Several years after our parents died, my sister brought me my dad’s old Bible, which she had stored away and thought I should now have. She had kept a lot of family “heritage” things as I was still single at the time of their deaths, and moving a lot. Now that I was married and "settled," she felt I should have our father’s old leather-bound Bible. As I leafed through it, noting portions he had marked, I was grateful again for a Christian dad. But now this old Bible had a strong, stale odor from storage. The best I knew to do was seal it in a plastic bag and put it in a bin with other family “heritage” things that had interest but not regular usefulness for me.

Some day my family will have to decide what to do with that plus my Bibles in various versions. My current one, a quarter-century worn and marked up, wouldn’t win any beauty contests. But when I open it, it is my old friend who leads me to the throne room where my Savior waits to chat with me.

I thought of such aging and antique Bibles when I saw this sign:

My most valued antiques are my old friends.

One such human “antique” called the other night. Our friendship goes back more than three decades, with part of that time her living on the other side of the nation. She’s now back in my town, but often on the go helping her adult children and grandchildren in another state. 
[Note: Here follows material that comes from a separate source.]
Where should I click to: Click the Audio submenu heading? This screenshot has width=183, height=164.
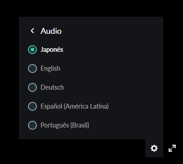[51, 31]
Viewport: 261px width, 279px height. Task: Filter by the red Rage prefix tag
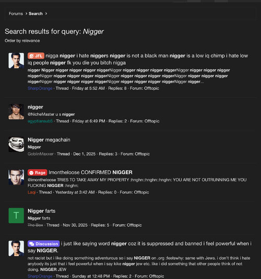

It’s not the usual “girlfriend” relationship that’s stereotyped by coffee dates or shopping trips. But it's been built by years of personal contract, and now safe enough that she entrusted me with a key to her house in case she ever locked herself out. (That has happened with her on-the-go life). If there’s a big family concern, she knows I will pray, and vice versa. We share articles of interest to each other—the observation of Proverbs 27:17: “As iron sharpens iron, so one man sharpens another.” One time she remarked, “We’re friends who can just pick up and keep going where we left off.” We’re low-maintenance in our friendship, but stay in touch enough to know we’ll always be there for each other. I’m reminded of Proverbs 17:24 (and I change the last word to “sister”): “There is a friend who sticks closer than a brother.”

One person I pray for has few up-close-and-personal friends like this. Oh, this person is on social media, but that's not the same as face-to-face contact (and hard work) of truly nurturing a friend. You can't hug a screen. While contemporary media can encourage “sharing,” it also enables the faceless "out" of “unfriending” someone. It doesn’t nurture the honesty and loving admonition that comes from just being together--particularly the believer-to-believer friendships that can grow deep and sweet with time.

And isn't that also true of spending time with our Truest Friend, Jesus?